Pouvons-nous être un peu moins sélectifs avec notre indignation morale ?

Publié le 28.08.2024
Le dictateur du Venezuela, Nicolás Maduro. EFE/ Miguel Gutiérrez

Parmi toutes les injustices du monde, peut-être la plus triste est que beaucoup d'entre elles sont simplement ignorées.

Des manifestants du monde entier exigent haut et fort un cessez-le-feu à Gaza; un nombre de plus en plus réduit de personnes prend encore note des atrocités russes contre l'Ukraine. Par ailleurs, il y a un vaste manteau de silence, sous lequel certains des pires abuseurs du monde agissent en grande partie sans être remarqués et sans entraves.

Essayons de changer cela. Pour la colonne de cette semaine, voici quelques foyers alternatifs de colère et de protestation, en particulier pour les étudiants universitaires moralement dynamiques de Columbia à Berkeley.

Venezuela. Les élections du mois dernier ont été volées au grand jour par le régime socialiste de Nicolás Maduro. Il a imposé ce vol en utilisant ses services de sécurité pour arrêter et emprisonner environ 2 000 personnes soupçonnées de dissidence, promettant « la peine maximale » et « aucune clémence ». Cela vient d'un régime qui a déjà causé la famine et l'exode désespéré de millions de Vénézuéliens pauvres. L'année dernière, plus de 10 000 d'entre eux vivaient dans des abris de la ville de New York.

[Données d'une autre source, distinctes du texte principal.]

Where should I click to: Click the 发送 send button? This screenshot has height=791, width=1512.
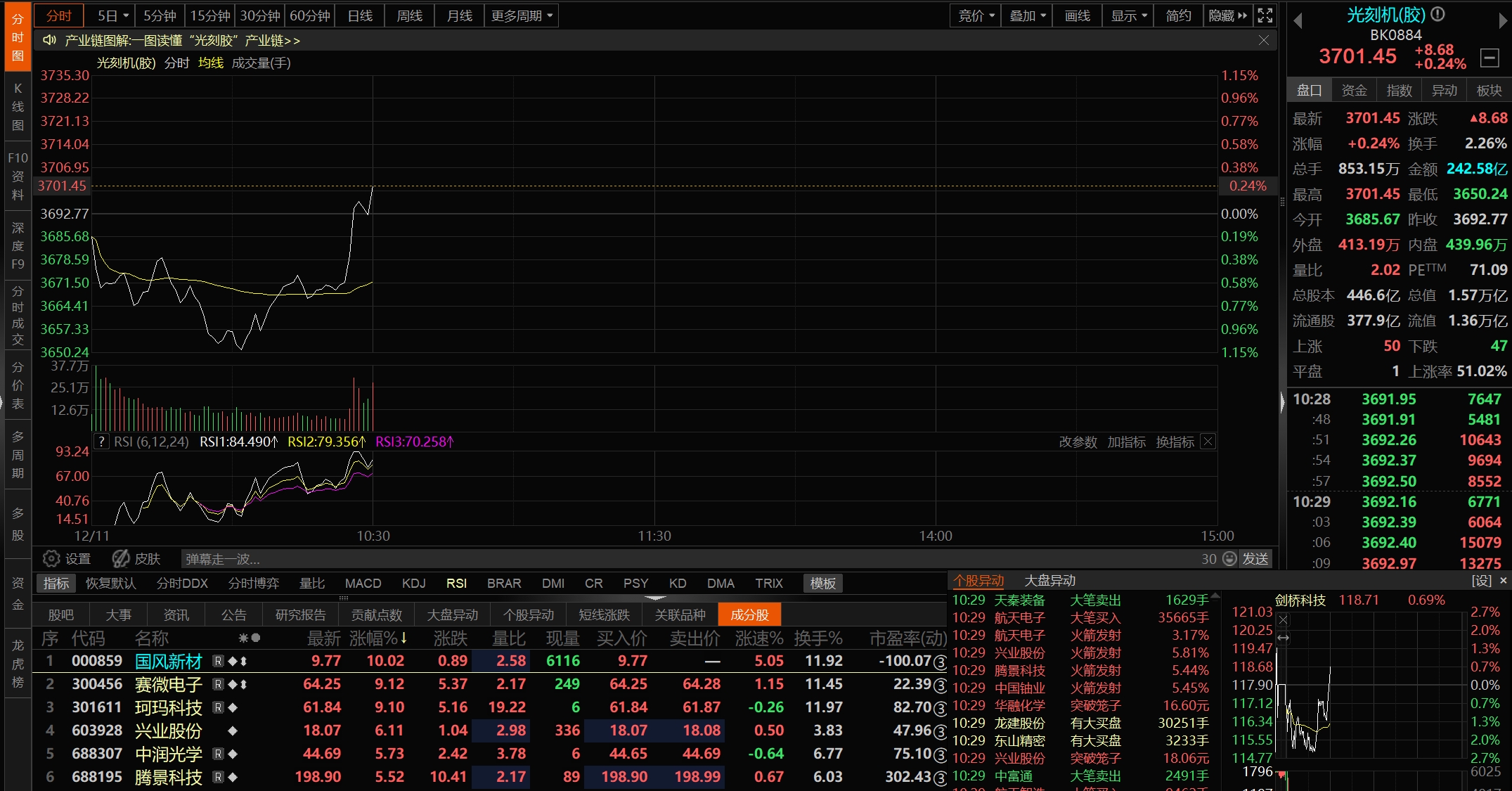(x=1255, y=559)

S'il y a jamais eu un cas de "penser globalement, agir localement", pour reprendre le vieux slogan, c'est celui-ci. Surtout parce que les forces habituelles de protestation sociale ont quelque chose à expier en ce qui concerne le Venezuela : le régime que Maduro a hérité en 2013 de Hugo Chávez, son mentor autoritaire, n'avait guère de plus grands soutiens en Occident que des revues de gauche comme The Nation et des leaders politiques comme Jeremy Corbyn de Grande-Bretagne. La contrition est une vertu : ce serait un bon moment pour que ces (on l'espère ex) camarades le démontrent.

Turquie. Les manifestants anti-israéliens répondent parfois aux critiques selon lesquelles ils désignent l'État juif comme cible d'une censure injuste en soulignant qu'il reçoit des milliards de dollars d'aide militaire de Washington (ce prétexte n'est pas valable si les manifestations se produisent à Montréal ou à Melbourne). Mais qu'en est-il d'un autre pays du Moyen-Orient qui reçoit la générosité américaine, qui inclut le stationnement de troupes américaines et des armes nucléaires ?

Ce pays est la Turquie, qui, sur le papier, est une démocratie laïque et un allié de l'OTAN, mais qui est en réalité un État illibéral dirigé depuis des décennies par Recep Tayyip Erdogan, un islamiste antisémite qui a emprisonné des dizaines de journalistes tout en menant -parfois avec des avions de chasse F-16- une guerre brutale contre ses opposants kurdes en Syrie et en Irak. Comme si cela ne suffisait pas, la Turquie a occupé, nettoyé ethniquement et colonisé le nord de Chypre pendant 50 ans. Les personnes qui soutiennent que l'occupation est toujours mal ne devraient-elles pas se donner la peine de protester contre cela ?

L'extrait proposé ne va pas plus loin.